Talk to any astrophysicist, physics (except gravity) could cope with anything AFTER the big bang, but a universal singularity is definitively a black hole, the escape velocity would therefore be greater than the speed of light, requiring greater than an infinite amount of force for a single atom with mass to escape. ... unless we throw out Einstein's work (which I'm in favor of).
But to infer universal expansion from those results would NOT be an illusion. It would, rather, PROVE universal expansion!... or universal expansion could be an illusion. Take any piece of paper and make a bunch of dots. Enlarge any section of it, and line up any of the dots and it will appear that all other dots are moving outward from a central point. But any point would consider itself that central point.
If the universe is infinite, it's expansion doesn't necessitate a central origin point in space or time. An infinite universe can still emit radiation in any direction allowing for the radiation we observe "at the edge of the universe" commonly interpreted to be background radiation... to just be radiation from an area of space beyond our current capacity to observe from our perspective.

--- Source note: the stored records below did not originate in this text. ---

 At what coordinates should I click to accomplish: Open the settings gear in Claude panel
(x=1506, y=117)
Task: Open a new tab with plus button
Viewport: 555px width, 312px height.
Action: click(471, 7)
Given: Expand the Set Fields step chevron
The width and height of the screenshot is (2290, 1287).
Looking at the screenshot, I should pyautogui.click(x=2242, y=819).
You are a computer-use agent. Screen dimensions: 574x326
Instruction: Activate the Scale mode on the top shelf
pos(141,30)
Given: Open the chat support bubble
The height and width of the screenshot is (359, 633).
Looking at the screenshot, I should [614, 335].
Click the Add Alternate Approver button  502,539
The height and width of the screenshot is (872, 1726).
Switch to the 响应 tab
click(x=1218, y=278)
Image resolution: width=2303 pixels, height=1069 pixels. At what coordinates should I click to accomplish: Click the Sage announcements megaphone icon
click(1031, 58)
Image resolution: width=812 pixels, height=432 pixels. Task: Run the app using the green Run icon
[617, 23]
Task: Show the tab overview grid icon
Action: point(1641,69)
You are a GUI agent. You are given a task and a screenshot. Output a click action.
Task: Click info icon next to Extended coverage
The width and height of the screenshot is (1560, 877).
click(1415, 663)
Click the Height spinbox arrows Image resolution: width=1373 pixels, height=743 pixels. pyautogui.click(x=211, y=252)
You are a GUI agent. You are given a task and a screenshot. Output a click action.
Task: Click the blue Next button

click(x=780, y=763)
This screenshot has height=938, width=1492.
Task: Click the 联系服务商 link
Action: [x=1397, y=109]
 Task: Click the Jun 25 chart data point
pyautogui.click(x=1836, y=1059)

Point is, anything beyond our ability to perceive is definitively beyond our ability to test. We can have ideas, but can not call any of them science. Science is what we can observe here and now. The inobservable is a matter if faith whether it involves a God or not.
Take a step back there, Paul. Coincidence is a possibility. Or a common cause could have caused the coincidence. The point is seeing a commonality doesn't imply one cause for that commonality over another.
As far as junk DNA goes... mice surviving doesn't necessarily mean that DNA "does nothing."
We observe the evidence HERE of radiation coming from a certain direction... we are not observing radiation that actually exists elsewhere in space. And even if we detect which direction it came from, there's no way to prove it has an origin point of some "universal edge." It could be from any given object simply outside of our range of detection, or from an object within our range that was deflected at some point during its potentially billion year journey.
Also, the current version of the big bang requires one to believe that time and space are mutable, material that can be created and destroyed... which is balogna.
And while ear wiggling muscles may not serve an "important" function, those muscles do still reposition one's ears, which happens naturally when you're focusing on selecting a specific sound out of a group of sounds. They're also play a role in moving the rest of your face muscles around.
If you severed those specific muscles, you'd probably live just fine... but they do things.
Similar to whale and snake "vestigial hips" people talk about.
... they serveba function while mating and are very much not "useless."